Background: Non-autologous and autologous cytosolic DNA are recognized as danger signals by cytoplasmic sensor molecules that activate signal-transduction pathways. An important molecule in cytosolic DNA sensing is stimulator of interferon genes (STING), an endoplasmic reticulum protein activated by cyclic GMP–AMP (cGAMP) produced in response to cytosolic DNA. STING is important for innate immune responses to cytosolic DNA in immune cells; however, knowledge about its role in bronchial epithelial cells is limited. Methods: We stimulated NCI-H292 cells with poly(dA:dT) and silenced STING and other regulatory proteins, and then determined MUC5AC mRNA expression levels.
Results: Cytosolic DNA increased the expression of a major respiratory mucin protein, MUC5AC, in the human respiratory epithelial cell line NCI-H292 in a STING-dependent manner.
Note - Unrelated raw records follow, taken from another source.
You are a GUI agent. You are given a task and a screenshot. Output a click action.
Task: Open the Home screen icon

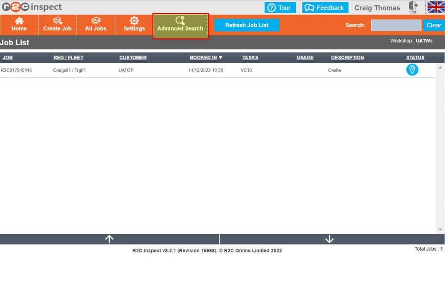click(x=19, y=25)
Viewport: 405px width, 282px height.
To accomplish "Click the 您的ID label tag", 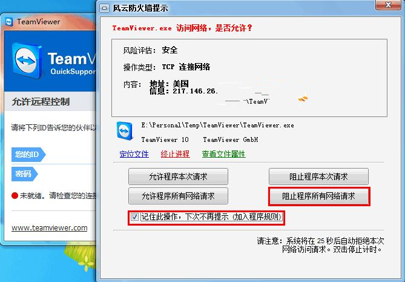I will pyautogui.click(x=28, y=155).
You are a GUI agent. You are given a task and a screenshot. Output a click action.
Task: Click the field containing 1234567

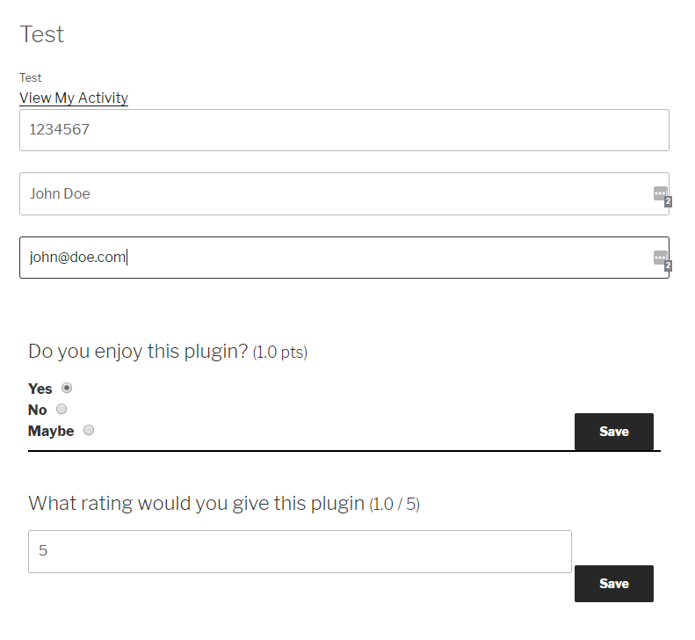(344, 130)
Introducing poly(dA:dT) into the cytoplasm induced MUC5AC and interferon-β (IFNβ) expression. Silencing STING by RNA interference decreased poly(dA:dT)-induced MUC5AC mRNA expression but increased IFN-β mRNA levels. Furthermore, cGAMP treatment increased MUC5AC expression but not IFN-β expression. In contrast, silencing retinoic acid-inducible gene-I (RIG-I), which is a component of a different nucleic acid-sensing system, suppressed poly(dA:dT)-induced IFN-β expression and increased MUC5AC expression.
Conclusions: Unlike its role in other cell types, in human bronchial epithelial cells, STING is central to cytosolic DNA-induced MUC5AC expression, whereas IFN-β expression is dependent on RIG-I. Our data indicate a functional interaction between the STING and RIG-I pathways, suggesting the existence of intricate and cell-specific cytosolic DNA-sensing systems.